Comment avons-nous atteint la deuxième place? C’est simple : nous avons adopté une nouvelle stratégie de communication, nous avons remis en question le processus d’assignation des tâches, etc. À l’image de Michael Hammer, nous avons rapidement compris que fonctionner en silo conduit rapidement une entreprise à ses genoux.
Ceci m’amène à constater que certains d’entre nous travaillent de manière mécanique, aveugle et orientée vers l’atteinte des objectifs personnels sans trop en comprendre le pourquoi : on nous assigne des tâches, on les exécute et on passe à la prochaine vague de demandes. Voyez-vous vers quoi je dirige votre attention? Les employés travaillent à fournir un résultat parce qu’ils sont payés pour le faire sans vraiment comprendre comment leurs efforts rentrent dans le bottom line de la business, c’est ce qui importe uniquement aux clients. On ne se le niera point, les entreprises aujourd’hui doivent apporter une plus value à leurs clients à défaut de s’éteindre. Pour offrir une meilleure qualité de service, des produits à valeur ajoutée, les employés doivent comprendre la portée de leurs emplois. Accomplir une tâche pour la compléter n’apporte rien de plus à la table à manger : c’est simplement une activité sans valeur ajoutée, un mal nécessaire. Pensez à ça quelques instants.
Alors, pourquoi ne pas en profiter pour repenser le modèle de fonctionnement de votre organisation. Des agents de changement, il y en a à la tonne; le problème n’est pas la. La difficulté réside dans la mission de votre entreprise à conscientiser vos employés de quelle manière ils peuvent augmenter la valeur des services offerts à vos clients. C’est en adoptant ce cadre d’esprit que mon équipe et moi avions réussi à nous hisser en seconde place lors de la simulation ERPsim. Auparavant, voyez-vous, nous nous étions assigné des rôles parce qu’il fallait le faire sans jamais trop montrer quelconques intérêts pour les autres fonctions à part pour ceux dont nous étions responsables. Évidemment, les choses ne tournaient pas rond : on n’innovait pas, notre marge d’exploitation était ridiculement faible, et on ne comprenait pas comment SAP B1 pouvait nous aider à améliorer notre part de marché. C’était comme si nous avions acheté un ERP pour l’unique raison d’avoir la plus récente technologie question de bragging rights. Nous savions que nous pouvions faire mieux, beaucoup mieux même.
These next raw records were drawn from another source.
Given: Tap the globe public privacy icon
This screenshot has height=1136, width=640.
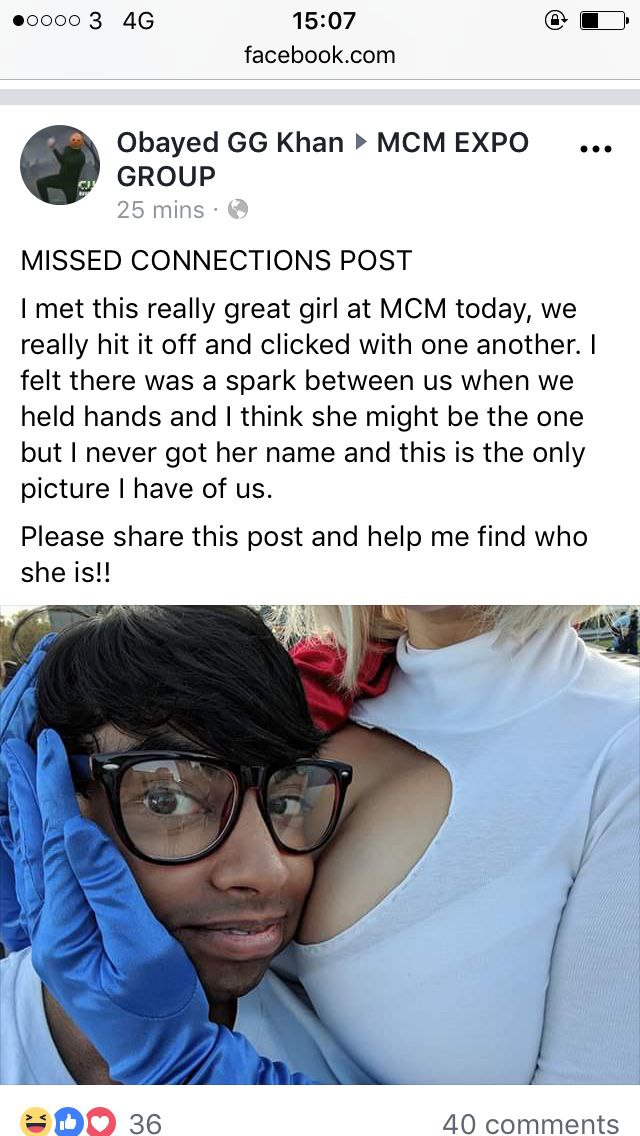Looking at the screenshot, I should click(238, 209).
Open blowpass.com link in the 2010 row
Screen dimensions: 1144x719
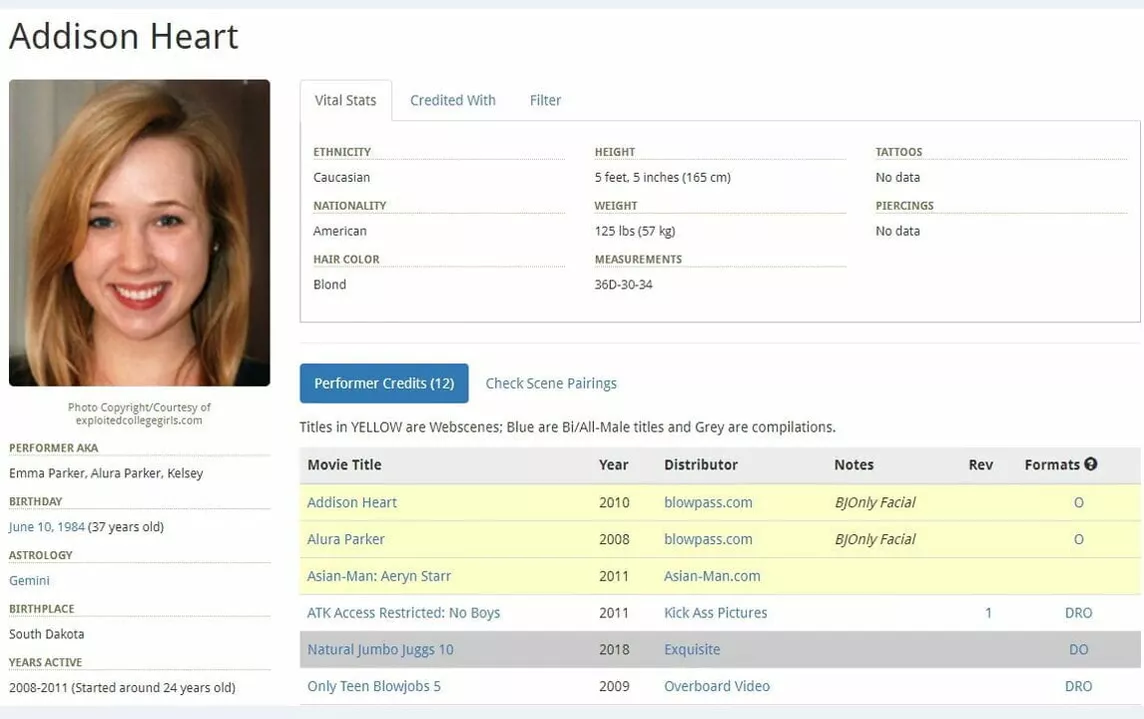708,503
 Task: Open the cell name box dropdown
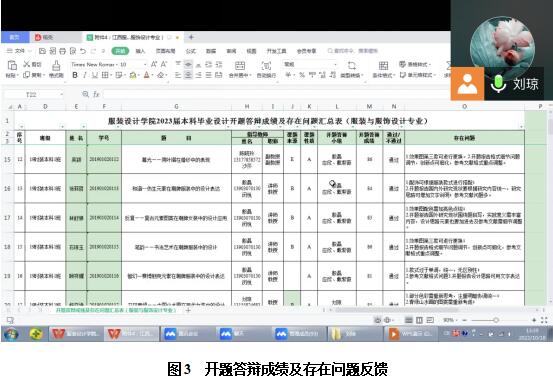61,95
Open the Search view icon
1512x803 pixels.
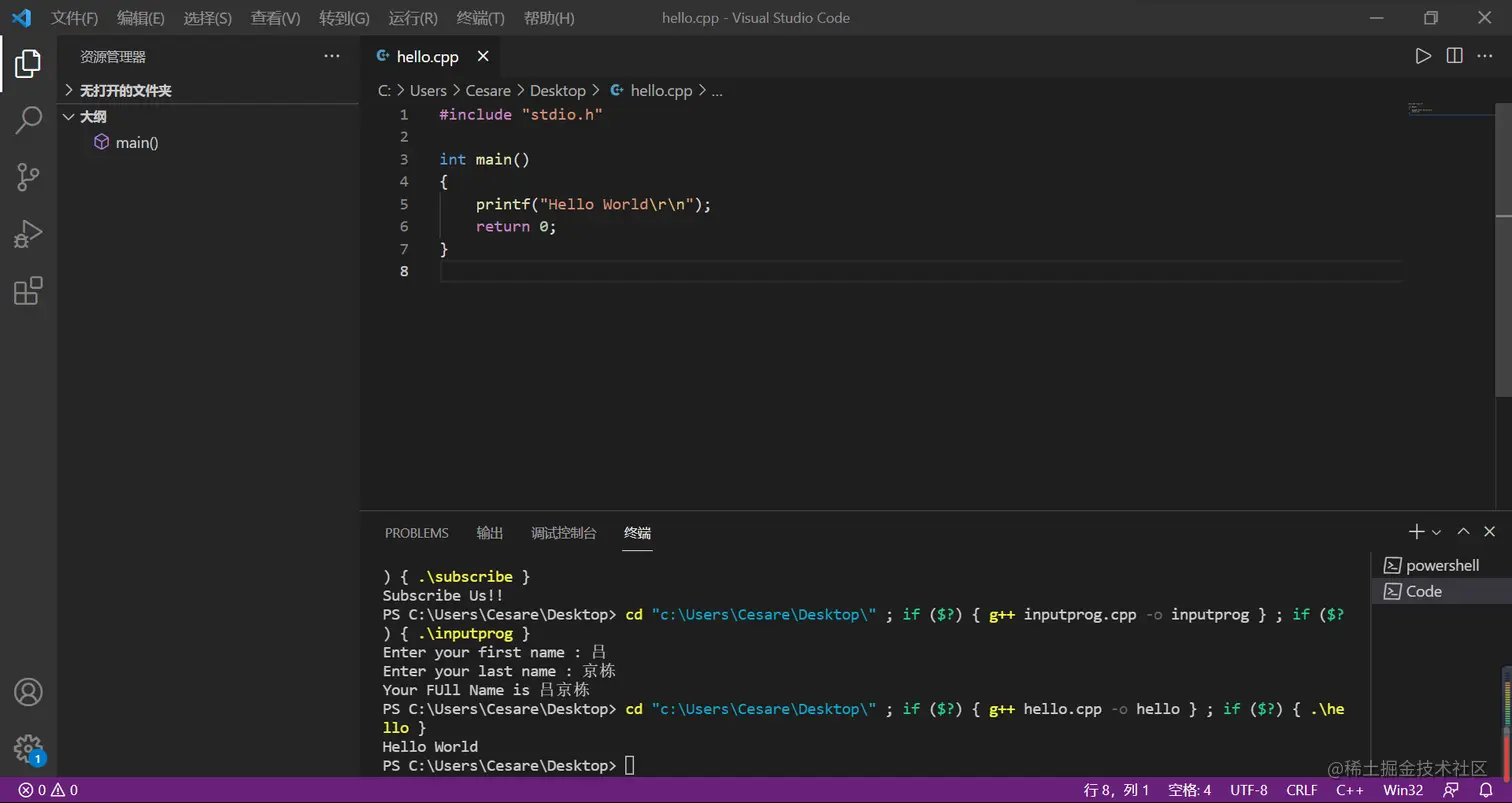pyautogui.click(x=28, y=120)
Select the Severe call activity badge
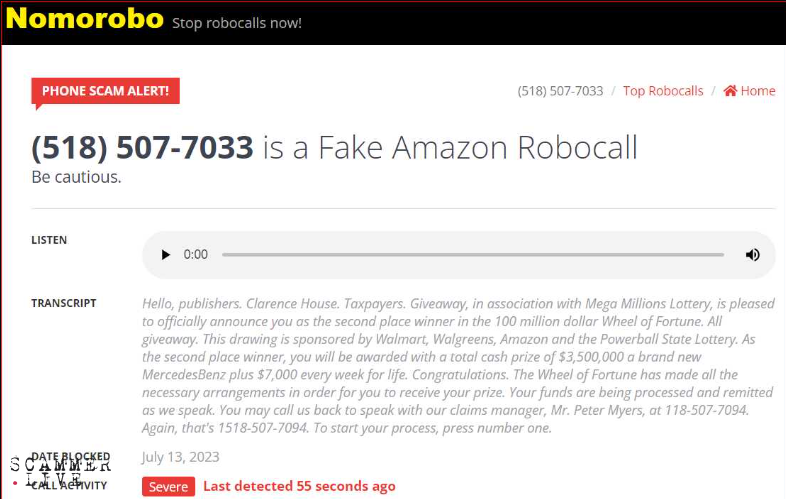This screenshot has width=786, height=499. pyautogui.click(x=168, y=486)
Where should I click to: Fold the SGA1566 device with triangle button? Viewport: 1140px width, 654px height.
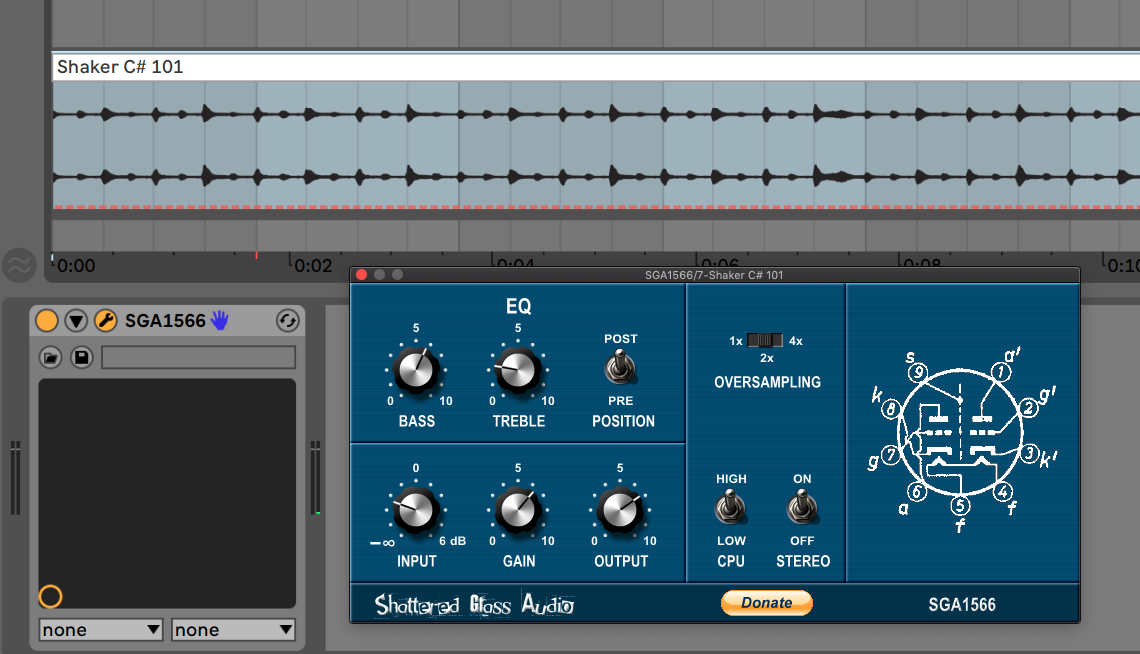[76, 320]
C’est à la suite d’une réunion d’équipe autour d’un bon café que nous avons rapidement compris notre faiblesse : on fonctionnait en silo alors qu’on utilisait un progiciel de gestion intégrée. Ironique non? Oui, notre gestion était déficiente pour ne pas dire ridicule. On était aveuglé par la technologie : au lieu de driver les affaires avec les T.I les membres de notre équipe travaillions pour la T.I. Je tiens à rappeler que ce sont les technologies de l’information qui supportent les processus d’affaires; il ne peut qu’y avoir une direction à ce constat.
Leçon de l’histoire : assurez-vous de bien comprendre votre implication au sein de l’organisation et de comprendre comment votre travail peut contribuer à rajouter de la valeur pour les clients de votre employeur.
Sur un sujet tout à fait à part, je constate que beaucoup de revendeurs de solutions en progiciels de gestion intégrée ne disposent pas d’un service de consultation pour l’optimisation des stratégies en entreprise. C’est avec beaucoup de plaisir que je me plais à dire que j’ai été sur les deux rives : celle de l’intégration et celle de l’utilisation. Je suis confiant que cette compréhension de la dynamique de marché saura me différencier des autres.